Uma odisséia na Terra
Mário Persona (*)
Colaborador
Em 1968
era lançado o filme "2001, Uma Odisséia
no Espaço". Nas primeiras cenas uma figura simiesca lança
um osso para o alto, símbolo da gênese tecnológica.
Na ficção, o osso sobe rodopiando ao espaço e vira
um satélite em órbita da Terra. Na vida real, teria caído
na cabeça do imprevidente peludo. Nocauteado no primeiro round do
confronto homem-máquina.
Na evolução do sonolento
enredo, só mais tarde encontramos o ser humano lutando com o tecnológico.
Preso do lado de fora da nave por HAL, um computador cujo nome é
formado pelas letras que precedem IBM no alfabeto. E quer dominar o mundo.

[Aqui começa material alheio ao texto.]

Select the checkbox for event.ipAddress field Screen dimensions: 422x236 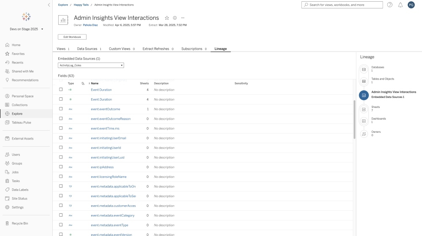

As previsões do filme erraram
feio. Cheguei a 2001 sem me vestir igual aos Jetsons. E meu burro notebook
não é capaz de sugerir um tema mais original para este artigo,
que inaugura o terceiro milênio. O centésimo que você
já leu usando o filme de Stanley Kubrick como muleta.
Felizmente meu notebook nunca quis
me dominar ou impedir que eu o desligasse. O Windows já cuida de
travá-lo periodicamente. Mas enquanto escrevo, homens e máquinas
duelam em um centro de pesquisas da IBM em Yorktown, nos Estados Unidos.
Não pela conquista do mundo, mas para ver quem é mais eficiente
nas compras em leilões on-line.
Cientistas apostam que sistemas poderão
rastrear a rede, achar fornecedores, pechinchar e fechar negócios
automaticamente. Desde o reabastecimento de sua geladeira, até a
compra de toneladas de aço poderiam ser feitos por robôs.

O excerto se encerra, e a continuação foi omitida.